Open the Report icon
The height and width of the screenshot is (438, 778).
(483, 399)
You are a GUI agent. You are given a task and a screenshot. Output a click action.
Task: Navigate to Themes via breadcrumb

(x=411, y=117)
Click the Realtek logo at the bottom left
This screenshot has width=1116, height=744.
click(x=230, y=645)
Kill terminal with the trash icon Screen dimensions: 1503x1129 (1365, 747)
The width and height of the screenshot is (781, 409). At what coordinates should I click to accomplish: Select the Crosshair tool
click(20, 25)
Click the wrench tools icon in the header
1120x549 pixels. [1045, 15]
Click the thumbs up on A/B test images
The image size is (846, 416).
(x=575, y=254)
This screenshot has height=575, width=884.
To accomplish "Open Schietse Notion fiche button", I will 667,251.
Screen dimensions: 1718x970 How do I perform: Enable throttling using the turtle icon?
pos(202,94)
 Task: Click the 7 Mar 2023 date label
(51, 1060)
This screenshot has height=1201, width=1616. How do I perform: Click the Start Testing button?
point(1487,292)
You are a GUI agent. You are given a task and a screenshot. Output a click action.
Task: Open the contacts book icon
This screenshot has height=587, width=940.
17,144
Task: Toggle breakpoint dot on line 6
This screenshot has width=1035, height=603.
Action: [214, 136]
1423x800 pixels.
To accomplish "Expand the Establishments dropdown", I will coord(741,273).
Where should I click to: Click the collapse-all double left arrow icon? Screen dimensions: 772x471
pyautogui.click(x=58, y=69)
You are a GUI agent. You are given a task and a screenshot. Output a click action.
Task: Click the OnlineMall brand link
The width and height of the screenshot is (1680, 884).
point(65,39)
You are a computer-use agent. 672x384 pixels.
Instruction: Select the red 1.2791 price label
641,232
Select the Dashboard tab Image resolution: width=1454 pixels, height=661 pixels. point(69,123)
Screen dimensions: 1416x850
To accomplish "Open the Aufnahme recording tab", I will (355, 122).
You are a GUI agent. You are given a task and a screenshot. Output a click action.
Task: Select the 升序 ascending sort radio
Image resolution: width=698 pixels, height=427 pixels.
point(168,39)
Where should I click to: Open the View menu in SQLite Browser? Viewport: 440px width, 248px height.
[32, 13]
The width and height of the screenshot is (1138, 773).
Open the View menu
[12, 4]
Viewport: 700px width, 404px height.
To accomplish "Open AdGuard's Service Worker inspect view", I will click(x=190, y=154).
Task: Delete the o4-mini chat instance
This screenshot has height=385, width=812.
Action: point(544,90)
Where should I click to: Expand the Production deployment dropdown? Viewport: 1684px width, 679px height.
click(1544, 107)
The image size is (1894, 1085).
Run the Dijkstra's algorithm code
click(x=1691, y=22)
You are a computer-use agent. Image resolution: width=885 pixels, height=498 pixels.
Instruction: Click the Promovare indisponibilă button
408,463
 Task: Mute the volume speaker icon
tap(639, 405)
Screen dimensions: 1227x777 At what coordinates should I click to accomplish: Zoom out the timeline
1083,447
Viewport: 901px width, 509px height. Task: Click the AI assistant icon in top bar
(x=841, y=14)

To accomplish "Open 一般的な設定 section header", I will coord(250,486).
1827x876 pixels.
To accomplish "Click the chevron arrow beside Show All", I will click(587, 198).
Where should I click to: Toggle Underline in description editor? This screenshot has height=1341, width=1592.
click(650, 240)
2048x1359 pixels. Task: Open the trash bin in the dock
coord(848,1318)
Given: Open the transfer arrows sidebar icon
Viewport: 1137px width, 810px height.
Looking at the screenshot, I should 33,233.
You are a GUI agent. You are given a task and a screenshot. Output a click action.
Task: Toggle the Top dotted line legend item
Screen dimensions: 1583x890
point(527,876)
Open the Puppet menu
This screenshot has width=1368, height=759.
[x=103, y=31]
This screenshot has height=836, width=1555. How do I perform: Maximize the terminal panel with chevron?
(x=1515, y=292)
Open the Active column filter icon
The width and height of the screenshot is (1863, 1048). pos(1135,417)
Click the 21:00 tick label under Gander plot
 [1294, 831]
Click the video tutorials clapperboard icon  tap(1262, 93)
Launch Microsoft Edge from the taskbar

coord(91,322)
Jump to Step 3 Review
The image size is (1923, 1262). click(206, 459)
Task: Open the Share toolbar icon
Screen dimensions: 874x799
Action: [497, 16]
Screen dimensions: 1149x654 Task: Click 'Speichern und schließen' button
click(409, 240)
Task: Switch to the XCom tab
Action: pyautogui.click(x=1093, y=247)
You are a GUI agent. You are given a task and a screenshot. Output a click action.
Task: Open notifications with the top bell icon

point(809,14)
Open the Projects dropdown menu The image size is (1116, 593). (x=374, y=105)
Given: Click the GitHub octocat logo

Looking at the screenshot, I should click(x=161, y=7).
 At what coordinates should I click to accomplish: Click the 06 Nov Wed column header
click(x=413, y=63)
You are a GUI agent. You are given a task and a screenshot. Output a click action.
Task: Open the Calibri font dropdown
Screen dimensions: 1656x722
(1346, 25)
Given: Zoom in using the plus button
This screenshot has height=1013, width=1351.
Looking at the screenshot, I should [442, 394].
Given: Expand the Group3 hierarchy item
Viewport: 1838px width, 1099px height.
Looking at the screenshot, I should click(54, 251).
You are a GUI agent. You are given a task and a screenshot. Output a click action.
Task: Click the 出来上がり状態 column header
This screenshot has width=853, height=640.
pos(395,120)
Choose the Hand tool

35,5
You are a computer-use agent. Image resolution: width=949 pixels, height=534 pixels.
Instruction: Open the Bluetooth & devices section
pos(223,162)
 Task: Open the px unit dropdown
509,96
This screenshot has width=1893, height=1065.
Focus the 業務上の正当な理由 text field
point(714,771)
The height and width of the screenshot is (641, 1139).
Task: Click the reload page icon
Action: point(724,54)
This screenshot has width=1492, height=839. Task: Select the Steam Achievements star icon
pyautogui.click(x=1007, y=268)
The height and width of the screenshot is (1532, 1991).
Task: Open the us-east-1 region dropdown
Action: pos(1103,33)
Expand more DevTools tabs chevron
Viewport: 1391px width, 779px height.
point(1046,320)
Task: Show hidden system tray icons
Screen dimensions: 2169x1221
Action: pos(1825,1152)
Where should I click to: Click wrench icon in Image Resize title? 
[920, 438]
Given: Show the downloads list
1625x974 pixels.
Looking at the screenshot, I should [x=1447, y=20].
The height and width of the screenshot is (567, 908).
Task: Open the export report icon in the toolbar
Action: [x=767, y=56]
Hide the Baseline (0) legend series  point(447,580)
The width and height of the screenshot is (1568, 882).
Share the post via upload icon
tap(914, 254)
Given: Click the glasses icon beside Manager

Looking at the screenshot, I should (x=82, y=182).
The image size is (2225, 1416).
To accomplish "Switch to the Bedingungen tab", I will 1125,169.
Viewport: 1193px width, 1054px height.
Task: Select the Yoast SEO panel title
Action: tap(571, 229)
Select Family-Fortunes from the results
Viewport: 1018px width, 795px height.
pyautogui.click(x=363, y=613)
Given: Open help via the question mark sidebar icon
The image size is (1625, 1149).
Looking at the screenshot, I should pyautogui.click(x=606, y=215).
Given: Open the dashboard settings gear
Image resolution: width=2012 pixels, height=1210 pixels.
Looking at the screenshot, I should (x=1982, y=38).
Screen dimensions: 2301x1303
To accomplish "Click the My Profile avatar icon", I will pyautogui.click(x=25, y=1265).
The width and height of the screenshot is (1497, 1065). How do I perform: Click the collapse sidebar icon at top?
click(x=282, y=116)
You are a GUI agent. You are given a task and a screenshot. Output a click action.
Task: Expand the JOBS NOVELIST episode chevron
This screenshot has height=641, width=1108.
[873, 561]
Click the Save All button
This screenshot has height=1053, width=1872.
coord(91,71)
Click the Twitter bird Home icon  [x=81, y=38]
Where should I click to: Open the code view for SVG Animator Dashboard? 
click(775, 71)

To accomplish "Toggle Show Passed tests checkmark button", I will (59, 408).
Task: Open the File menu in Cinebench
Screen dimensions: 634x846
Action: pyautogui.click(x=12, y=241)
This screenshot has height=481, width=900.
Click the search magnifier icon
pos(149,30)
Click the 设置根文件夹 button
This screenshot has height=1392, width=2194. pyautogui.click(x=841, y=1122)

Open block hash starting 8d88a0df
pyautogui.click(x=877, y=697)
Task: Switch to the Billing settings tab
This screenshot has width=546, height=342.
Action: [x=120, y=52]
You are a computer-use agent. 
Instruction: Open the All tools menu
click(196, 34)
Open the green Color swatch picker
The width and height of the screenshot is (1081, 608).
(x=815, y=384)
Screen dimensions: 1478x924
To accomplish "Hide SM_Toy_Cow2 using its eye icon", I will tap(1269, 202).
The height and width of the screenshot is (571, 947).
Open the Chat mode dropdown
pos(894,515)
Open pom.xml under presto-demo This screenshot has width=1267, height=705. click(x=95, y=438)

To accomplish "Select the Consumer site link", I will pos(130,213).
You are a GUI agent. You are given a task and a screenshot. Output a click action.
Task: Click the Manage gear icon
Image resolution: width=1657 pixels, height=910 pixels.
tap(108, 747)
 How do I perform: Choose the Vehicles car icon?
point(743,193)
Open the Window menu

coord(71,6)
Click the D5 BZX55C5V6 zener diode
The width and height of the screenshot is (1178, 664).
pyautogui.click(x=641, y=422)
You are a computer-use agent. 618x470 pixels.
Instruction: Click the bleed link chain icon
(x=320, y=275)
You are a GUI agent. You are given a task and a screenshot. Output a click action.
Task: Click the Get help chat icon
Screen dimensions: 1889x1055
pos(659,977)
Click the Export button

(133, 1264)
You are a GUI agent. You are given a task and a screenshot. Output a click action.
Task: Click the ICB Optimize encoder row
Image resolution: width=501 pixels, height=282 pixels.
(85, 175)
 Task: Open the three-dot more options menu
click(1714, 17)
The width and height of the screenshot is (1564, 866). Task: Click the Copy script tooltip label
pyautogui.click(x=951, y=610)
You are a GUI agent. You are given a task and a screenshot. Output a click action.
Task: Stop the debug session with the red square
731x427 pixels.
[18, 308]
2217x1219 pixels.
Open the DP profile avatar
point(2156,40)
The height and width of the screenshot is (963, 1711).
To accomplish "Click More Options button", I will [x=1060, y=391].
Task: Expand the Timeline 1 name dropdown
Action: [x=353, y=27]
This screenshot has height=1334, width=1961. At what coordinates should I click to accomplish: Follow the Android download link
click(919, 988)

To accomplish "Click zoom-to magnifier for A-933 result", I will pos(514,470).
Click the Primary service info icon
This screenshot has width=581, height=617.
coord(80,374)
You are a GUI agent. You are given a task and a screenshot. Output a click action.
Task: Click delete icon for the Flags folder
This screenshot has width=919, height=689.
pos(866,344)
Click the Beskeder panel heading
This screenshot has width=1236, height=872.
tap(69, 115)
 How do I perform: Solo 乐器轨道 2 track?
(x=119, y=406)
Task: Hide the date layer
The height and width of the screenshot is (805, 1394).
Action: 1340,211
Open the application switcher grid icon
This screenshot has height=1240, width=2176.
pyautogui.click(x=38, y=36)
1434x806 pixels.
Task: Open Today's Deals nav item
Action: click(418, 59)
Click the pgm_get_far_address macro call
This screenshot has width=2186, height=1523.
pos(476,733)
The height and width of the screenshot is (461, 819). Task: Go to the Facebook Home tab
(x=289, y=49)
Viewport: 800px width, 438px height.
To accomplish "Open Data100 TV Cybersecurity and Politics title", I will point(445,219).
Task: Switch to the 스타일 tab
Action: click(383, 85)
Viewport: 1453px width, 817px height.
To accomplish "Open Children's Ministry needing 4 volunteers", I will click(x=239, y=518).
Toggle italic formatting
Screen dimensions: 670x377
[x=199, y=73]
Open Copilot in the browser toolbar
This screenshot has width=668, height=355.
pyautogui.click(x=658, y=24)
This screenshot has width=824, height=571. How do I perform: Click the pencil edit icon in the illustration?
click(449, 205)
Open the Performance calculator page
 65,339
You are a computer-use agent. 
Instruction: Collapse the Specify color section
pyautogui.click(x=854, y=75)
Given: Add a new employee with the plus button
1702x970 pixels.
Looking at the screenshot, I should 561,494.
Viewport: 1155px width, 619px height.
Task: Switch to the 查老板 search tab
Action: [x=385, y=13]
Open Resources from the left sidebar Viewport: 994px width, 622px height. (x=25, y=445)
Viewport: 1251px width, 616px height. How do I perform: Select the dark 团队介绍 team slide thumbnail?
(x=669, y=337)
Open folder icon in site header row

* **Task instructions**
Bring together each line above where the string "plus" turns up.

* **Answer to the exercise**
Given: Zoom in using the plus button
Given: Add a new employee with the plus button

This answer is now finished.